— TASK DIRECTIONS —
Retype the records below exactly as they stand, but with no images.

— INFORMATION PROVIDED —
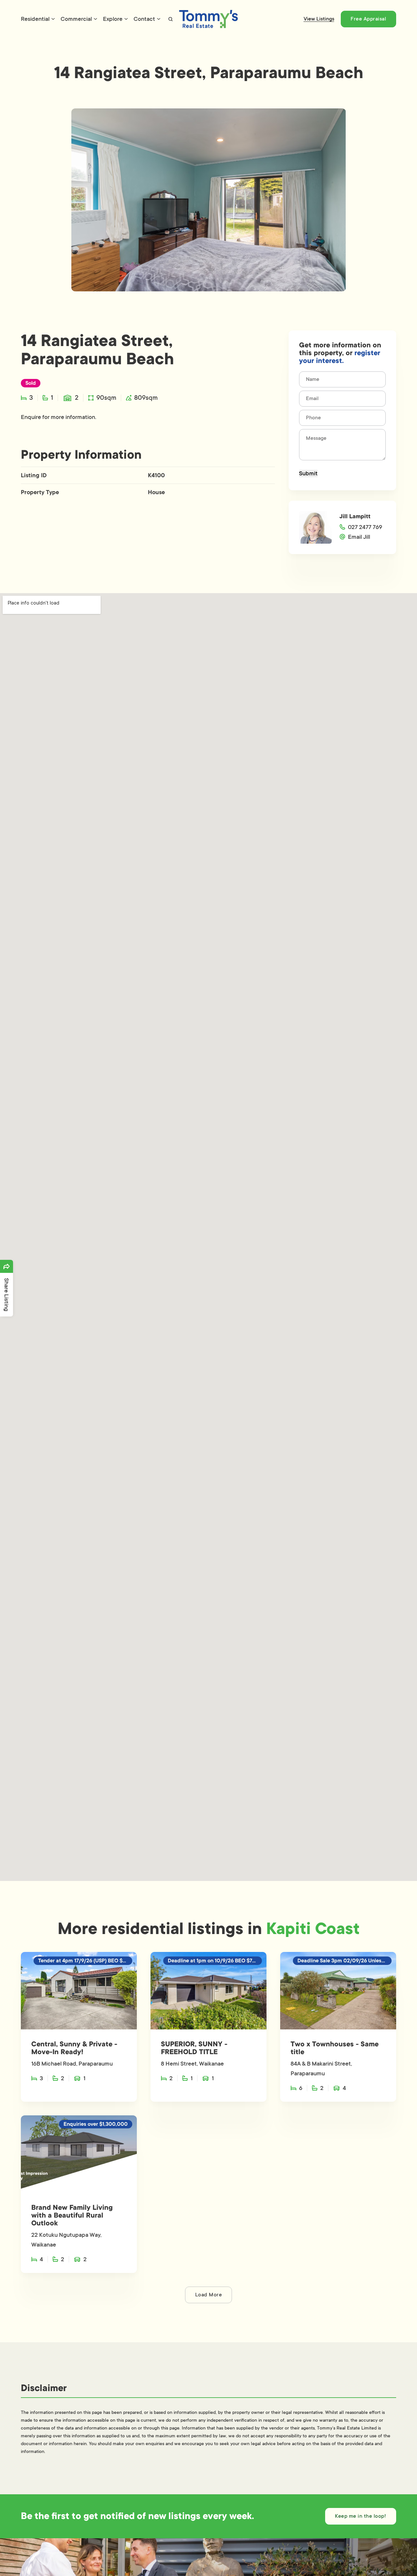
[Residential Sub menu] (53, 19)
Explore (112, 18)
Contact (144, 18)
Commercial (76, 18)
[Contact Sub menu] (159, 19)
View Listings (319, 19)
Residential (35, 18)
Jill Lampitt (354, 516)
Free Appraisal (368, 19)
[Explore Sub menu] (126, 19)
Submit (308, 473)
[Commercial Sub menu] (95, 19)
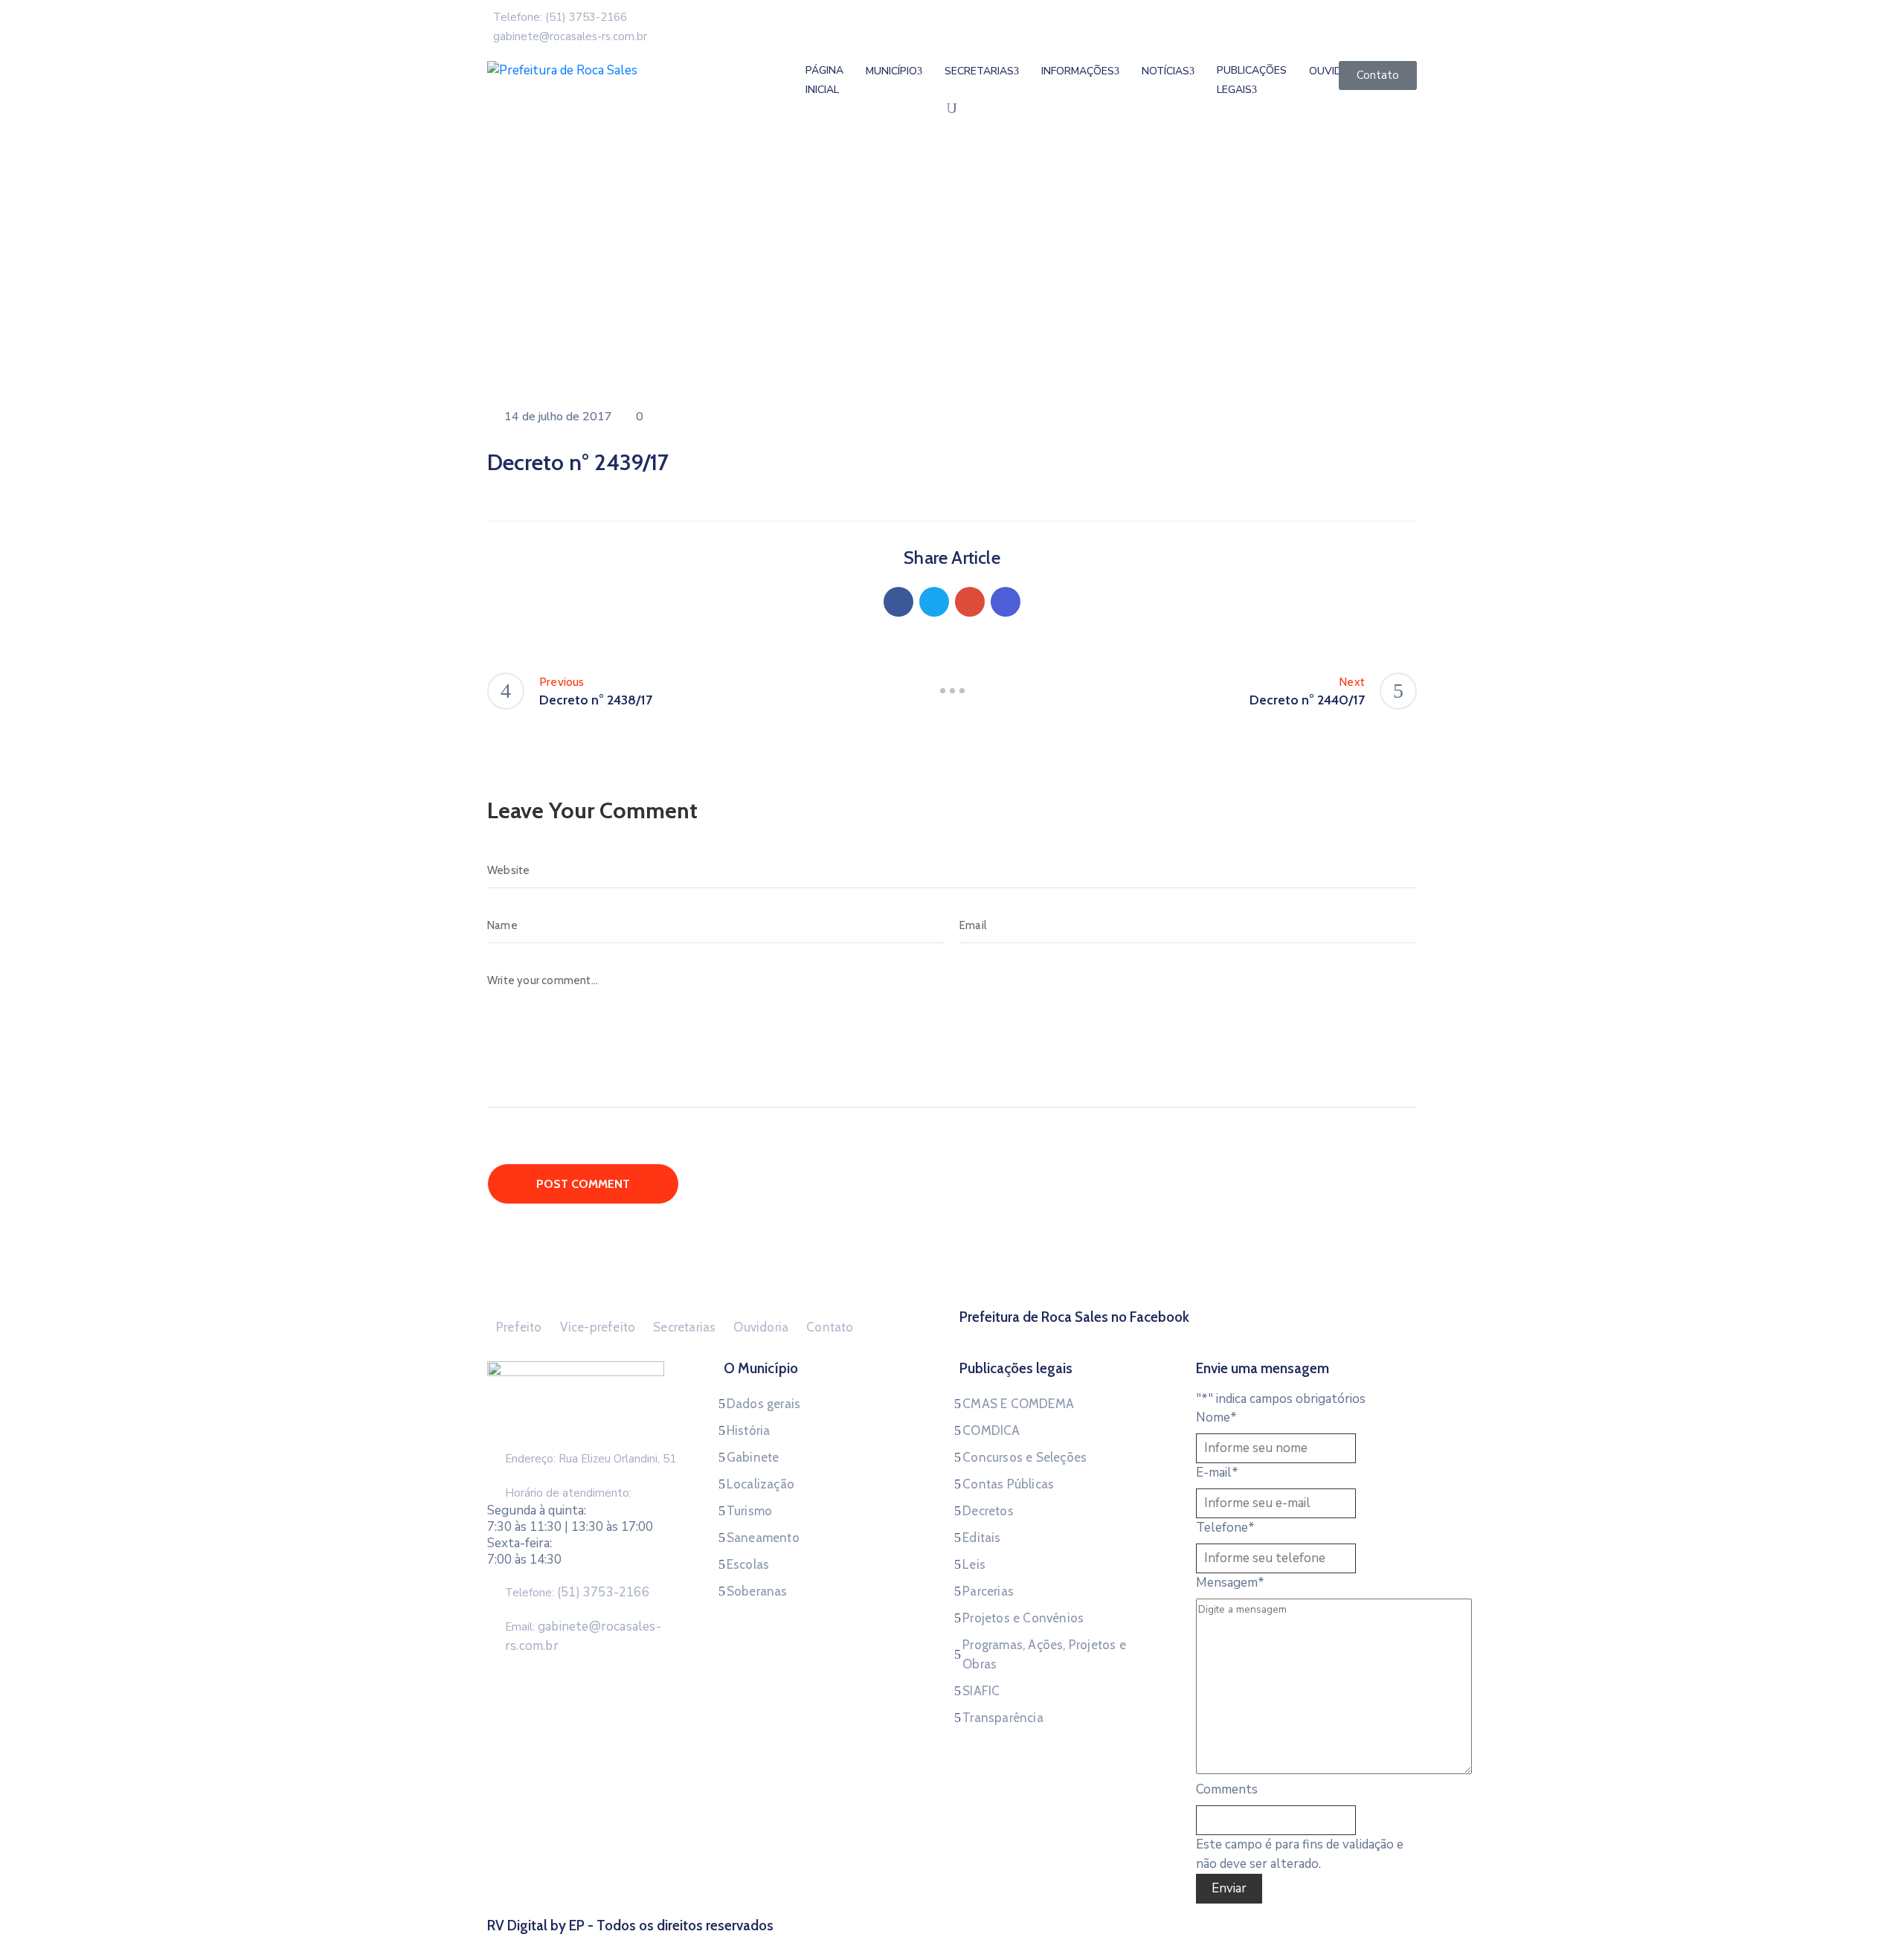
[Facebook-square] (1188, 1335)
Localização (760, 1484)
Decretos (988, 1510)
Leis (973, 1564)
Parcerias (988, 1591)
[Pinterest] (970, 602)
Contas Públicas (1008, 1484)
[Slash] (952, 691)
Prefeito (519, 1327)
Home (506, 286)
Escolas (748, 1564)
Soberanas (757, 1591)
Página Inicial (824, 80)
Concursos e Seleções (1024, 1457)
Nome (1216, 1417)
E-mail (1217, 1472)
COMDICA (991, 1430)
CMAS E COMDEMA (1018, 1403)
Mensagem (1230, 1582)
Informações (1077, 71)
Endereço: (530, 1458)
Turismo (749, 1510)
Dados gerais (763, 1403)
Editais (981, 1537)
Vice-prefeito (598, 1327)
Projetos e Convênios (1023, 1617)
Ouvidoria (760, 1327)
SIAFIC (981, 1690)
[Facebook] (898, 602)
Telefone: (577, 1592)
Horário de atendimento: (568, 1492)
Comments (1227, 1789)
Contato (829, 1327)
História (749, 1430)
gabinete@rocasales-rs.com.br (570, 36)
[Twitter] (934, 602)
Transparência (1002, 1717)
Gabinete (753, 1457)
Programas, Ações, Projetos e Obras (1044, 1654)
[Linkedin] (1005, 602)
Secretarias (979, 71)
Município (891, 71)
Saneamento (763, 1537)
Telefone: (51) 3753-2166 (560, 17)
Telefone (1225, 1527)
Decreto (560, 286)
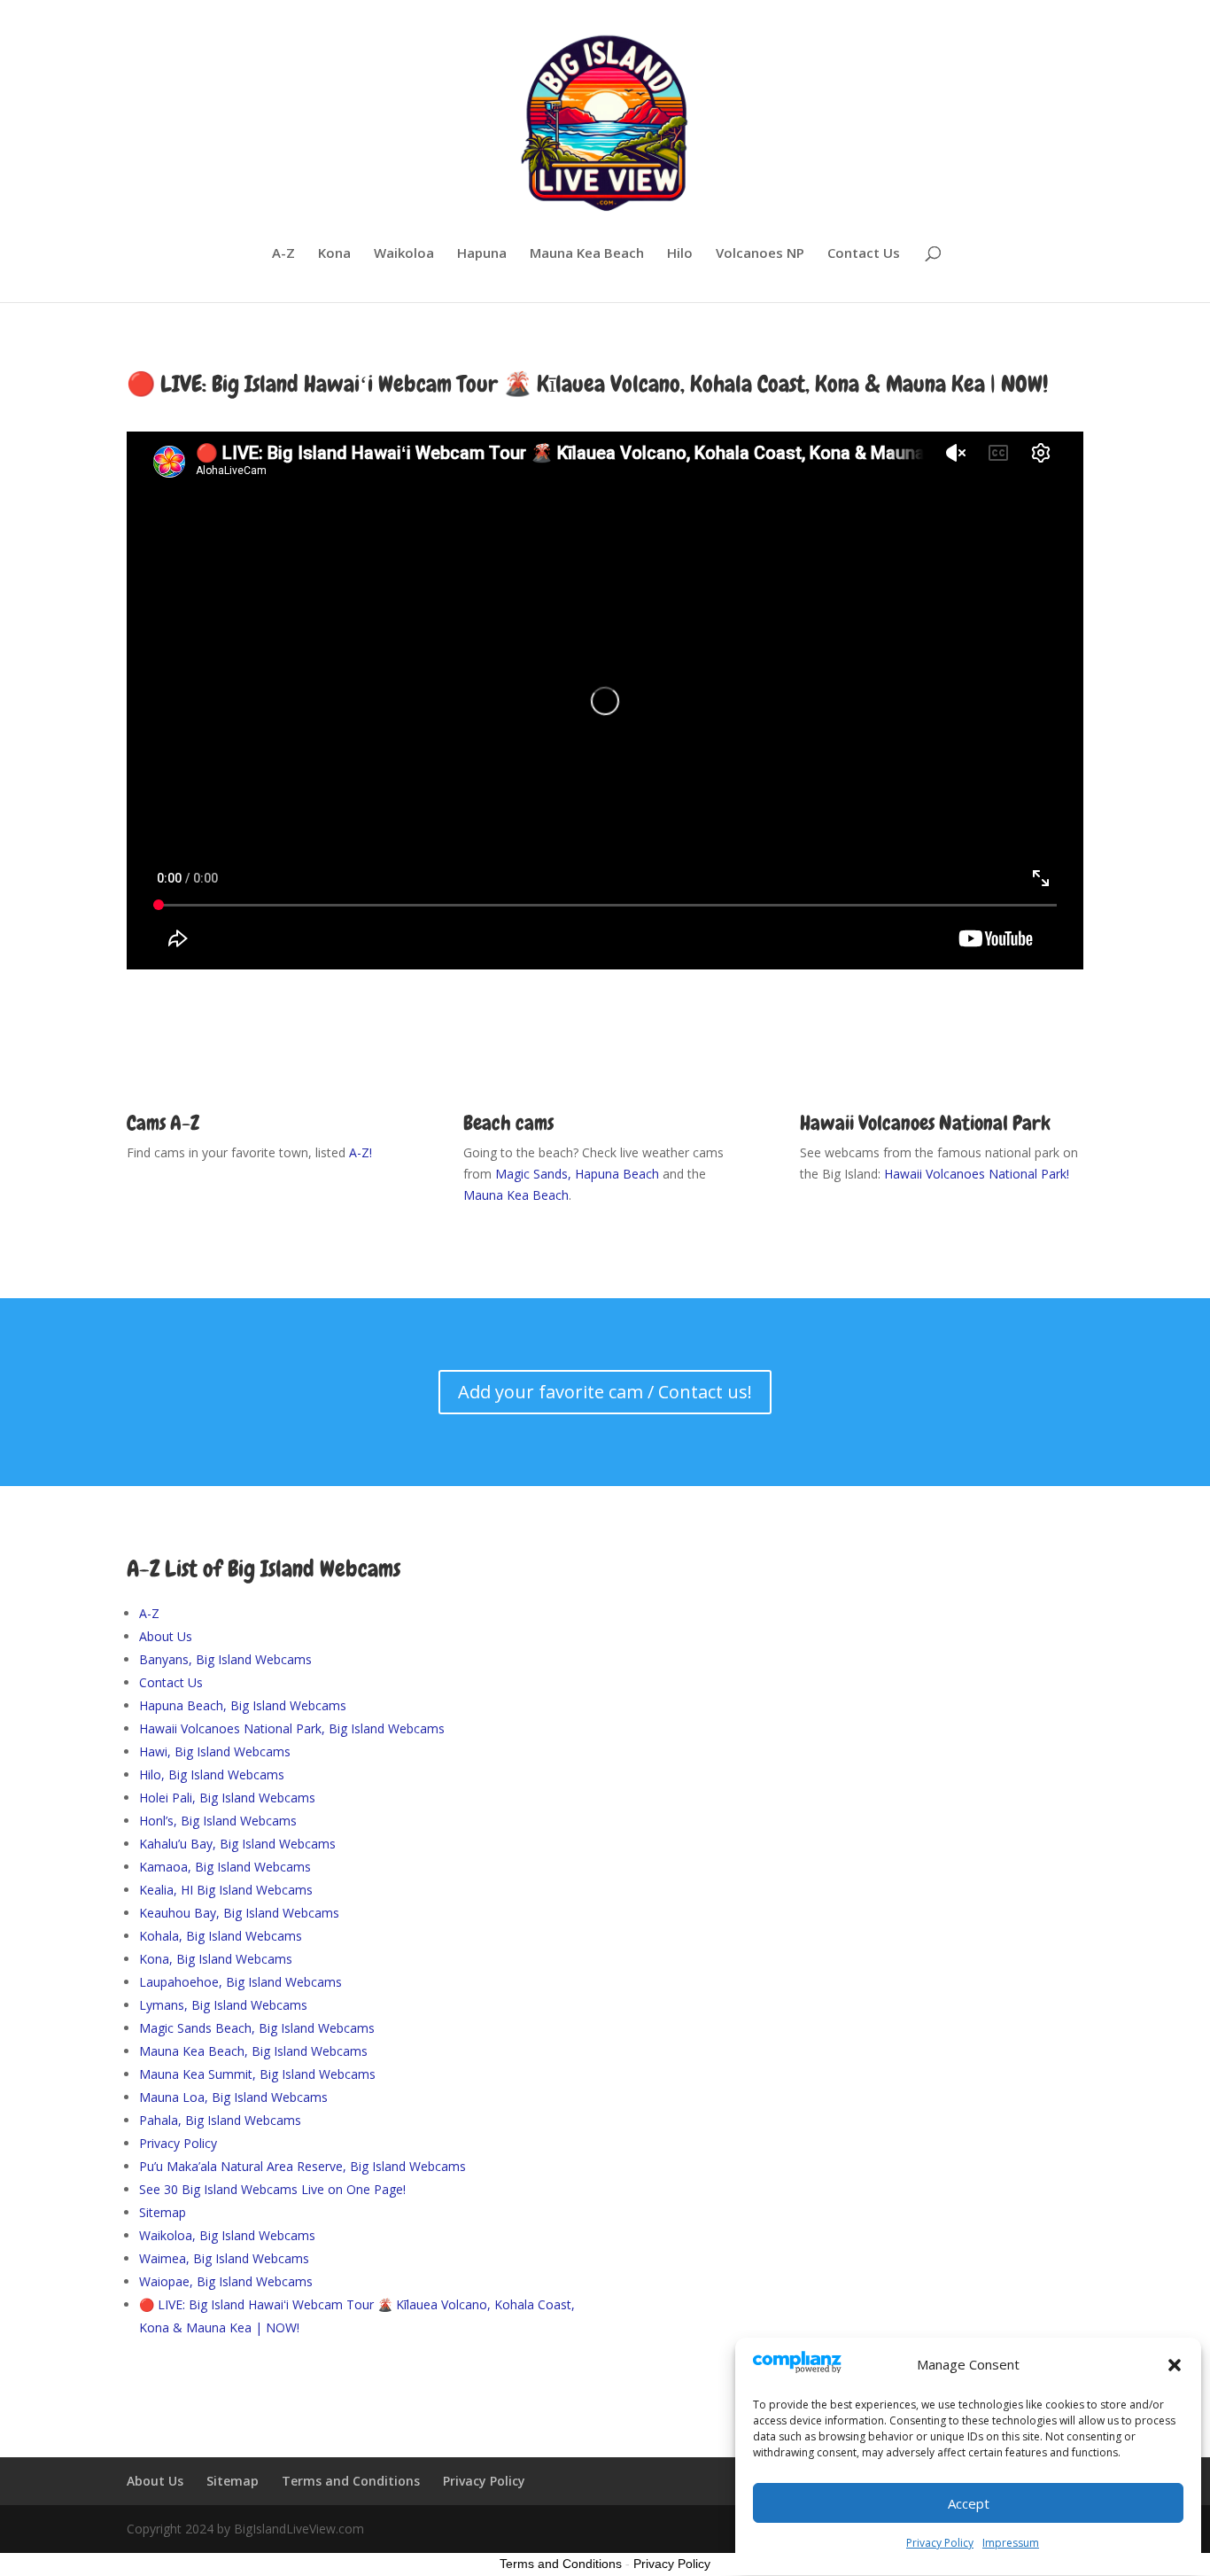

— EXERCISE RESPONSE —
[Residential Sub menu] (53, 19)
Explore (112, 18)
Contact (144, 18)
Commercial (76, 18)
[Contact Sub menu] (159, 19)
View Listings (319, 19)
Residential (35, 18)
Jill Lampitt (354, 516)
Free Appraisal (368, 19)
[Explore Sub menu] (126, 19)
Submit (308, 473)
[Commercial Sub menu] (95, 19)
[Facebook-square] (1188, 1335)
Localização (760, 1484)
Decretos (988, 1510)
Leis (973, 1564)
Parcerias (988, 1591)
[Pinterest] (970, 602)
Contas Públicas (1008, 1484)
[Slash] (952, 691)
Prefeito (519, 1327)
Home (506, 286)
Escolas (748, 1564)
Soberanas (757, 1591)
Página Inicial (824, 80)
Concursos e Seleções (1024, 1457)
Nome (1216, 1417)
E-mail (1217, 1472)
COMDICA (991, 1430)
CMAS E COMDEMA (1018, 1403)
Mensagem (1230, 1582)
Informações (1077, 71)
Endereço: (530, 1458)
Turismo (749, 1510)
Dados gerais (763, 1403)
Editais (981, 1537)
Vice-prefeito (598, 1327)
Projetos e Convênios (1023, 1617)
Ouvidoria (760, 1327)
SIAFIC (981, 1690)
[Facebook] (898, 602)
Telefone: (577, 1592)
Horário de atendimento: (568, 1492)
Comments (1227, 1789)
Contato (829, 1327)
História (749, 1430)
gabinete@rocasales-rs.com.br (570, 36)
[Twitter] (934, 602)
Transparência (1002, 1717)
Gabinete (753, 1457)
Programas, Ações, Projetos e Obras (1044, 1654)
[Linkedin] (1005, 602)
Secretarias (979, 71)
Município (891, 71)
Saneamento (763, 1537)
Telefone: (51) 3753-2166 (560, 17)
Telefone (1225, 1527)
Decreto (560, 286)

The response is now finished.